[DESCRIPTION OF THE TASK]:
From the data below, extract every line that contains the word "dimensions", and copy each such line in full.

□ □ □ □ □ □ □

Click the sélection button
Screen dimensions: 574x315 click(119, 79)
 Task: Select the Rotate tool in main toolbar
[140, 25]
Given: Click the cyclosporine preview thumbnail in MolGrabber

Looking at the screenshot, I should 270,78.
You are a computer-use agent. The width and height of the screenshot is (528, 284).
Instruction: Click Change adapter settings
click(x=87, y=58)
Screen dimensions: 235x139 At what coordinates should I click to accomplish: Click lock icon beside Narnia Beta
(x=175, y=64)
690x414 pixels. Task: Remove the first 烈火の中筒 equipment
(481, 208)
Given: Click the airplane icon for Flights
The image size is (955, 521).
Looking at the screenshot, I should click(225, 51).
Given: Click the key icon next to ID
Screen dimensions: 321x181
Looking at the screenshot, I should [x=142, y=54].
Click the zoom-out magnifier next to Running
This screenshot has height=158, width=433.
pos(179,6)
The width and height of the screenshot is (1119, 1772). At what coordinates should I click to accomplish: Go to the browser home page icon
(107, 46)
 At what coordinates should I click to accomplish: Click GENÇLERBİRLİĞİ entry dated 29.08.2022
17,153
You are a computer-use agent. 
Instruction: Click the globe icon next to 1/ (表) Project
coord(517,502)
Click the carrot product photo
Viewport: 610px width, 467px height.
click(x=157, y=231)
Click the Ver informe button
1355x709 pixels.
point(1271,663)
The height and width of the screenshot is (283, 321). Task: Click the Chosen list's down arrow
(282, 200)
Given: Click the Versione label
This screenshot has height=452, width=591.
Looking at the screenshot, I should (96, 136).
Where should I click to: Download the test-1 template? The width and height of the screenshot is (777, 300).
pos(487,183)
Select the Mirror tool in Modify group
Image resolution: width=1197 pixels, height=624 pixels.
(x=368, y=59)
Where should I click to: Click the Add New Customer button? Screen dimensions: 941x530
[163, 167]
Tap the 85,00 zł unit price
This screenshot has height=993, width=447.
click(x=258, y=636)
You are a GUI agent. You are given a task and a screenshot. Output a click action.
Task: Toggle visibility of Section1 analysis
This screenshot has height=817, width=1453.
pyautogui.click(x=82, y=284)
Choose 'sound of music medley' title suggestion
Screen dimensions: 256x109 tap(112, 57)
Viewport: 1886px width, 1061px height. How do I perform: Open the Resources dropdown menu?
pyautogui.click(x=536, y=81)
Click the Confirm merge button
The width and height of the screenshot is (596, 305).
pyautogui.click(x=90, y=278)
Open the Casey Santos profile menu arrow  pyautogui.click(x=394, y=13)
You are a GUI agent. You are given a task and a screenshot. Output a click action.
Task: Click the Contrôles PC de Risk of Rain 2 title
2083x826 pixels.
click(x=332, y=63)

□ □ □ □ □ □ □

[WRITTEN RESPONSE]:
Screen dimensions: 574x315 click(119, 79)
Screen dimensions: 235x139 At what coordinates should I click to accomplish: Click lock icon beside Narnia Beta
Screen dimensions: 321x181
Where should I click to: Click the Add New Customer button? Screen dimensions: 941x530
Screen dimensions: 256x109 tap(112, 57)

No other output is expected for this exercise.